* Problem to solve:
All of the data is to be set down again without alteration.

[Items from a data source]
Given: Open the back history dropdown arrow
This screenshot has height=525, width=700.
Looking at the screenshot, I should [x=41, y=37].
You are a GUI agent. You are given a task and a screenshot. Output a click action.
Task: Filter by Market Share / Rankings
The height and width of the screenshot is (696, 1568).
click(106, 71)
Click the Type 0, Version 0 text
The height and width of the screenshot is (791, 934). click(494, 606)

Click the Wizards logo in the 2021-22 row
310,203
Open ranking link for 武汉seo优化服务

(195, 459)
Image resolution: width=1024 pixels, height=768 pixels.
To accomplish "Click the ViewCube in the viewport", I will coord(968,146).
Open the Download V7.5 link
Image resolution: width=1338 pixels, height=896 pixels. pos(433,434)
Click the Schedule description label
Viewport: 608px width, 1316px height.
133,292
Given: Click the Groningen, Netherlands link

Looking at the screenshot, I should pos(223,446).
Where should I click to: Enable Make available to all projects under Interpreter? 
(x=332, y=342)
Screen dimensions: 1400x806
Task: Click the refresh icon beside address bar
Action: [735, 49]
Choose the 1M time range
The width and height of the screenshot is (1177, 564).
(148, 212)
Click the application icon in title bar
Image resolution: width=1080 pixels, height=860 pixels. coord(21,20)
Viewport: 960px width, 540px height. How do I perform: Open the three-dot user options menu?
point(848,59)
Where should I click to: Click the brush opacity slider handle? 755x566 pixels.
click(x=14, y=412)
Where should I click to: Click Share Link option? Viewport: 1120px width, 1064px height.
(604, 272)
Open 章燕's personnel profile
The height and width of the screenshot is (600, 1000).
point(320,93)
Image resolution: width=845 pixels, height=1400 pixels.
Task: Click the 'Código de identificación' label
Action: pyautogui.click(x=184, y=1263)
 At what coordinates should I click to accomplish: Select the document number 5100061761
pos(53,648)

* Answer for this exercise:
Given: Open the back history dropdown arrow
This screenshot has height=525, width=700.
Looking at the screenshot, I should [x=41, y=37].
You are a GUI agent. You are given a task and a screenshot. Output a click action.
Task: Filter by Market Share / Rankings
The height and width of the screenshot is (696, 1568).
click(106, 71)
Click the Type 0, Version 0 text
The height and width of the screenshot is (791, 934). click(494, 606)

Click the Wizards logo in the 2021-22 row
310,203
Open ranking link for 武汉seo优化服务

(195, 459)
Image resolution: width=1024 pixels, height=768 pixels.
To accomplish "Click the ViewCube in the viewport", I will coord(968,146).
Open the Download V7.5 link
Image resolution: width=1338 pixels, height=896 pixels. pos(433,434)
Click the Schedule description label
Viewport: 608px width, 1316px height.
133,292
Given: Click the Groningen, Netherlands link

Looking at the screenshot, I should pos(223,446).
Where should I click to: Enable Make available to all projects under Interpreter? 
(x=332, y=342)
Screen dimensions: 1400x806
Task: Click the refresh icon beside address bar
Action: [735, 49]
Choose the 1M time range
The width and height of the screenshot is (1177, 564).
(148, 212)
Click the application icon in title bar
Image resolution: width=1080 pixels, height=860 pixels. coord(21,20)
Viewport: 960px width, 540px height. How do I perform: Open the three-dot user options menu?
point(848,59)
Where should I click to: Click the brush opacity slider handle? 755x566 pixels.
click(x=14, y=412)
Where should I click to: Click Share Link option? Viewport: 1120px width, 1064px height.
(604, 272)
Open 章燕's personnel profile
The height and width of the screenshot is (600, 1000).
point(320,93)
Image resolution: width=845 pixels, height=1400 pixels.
Task: Click the 'Código de identificación' label
Action: pyautogui.click(x=184, y=1263)
 At what coordinates should I click to accomplish: Select the document number 5100061761
pos(53,648)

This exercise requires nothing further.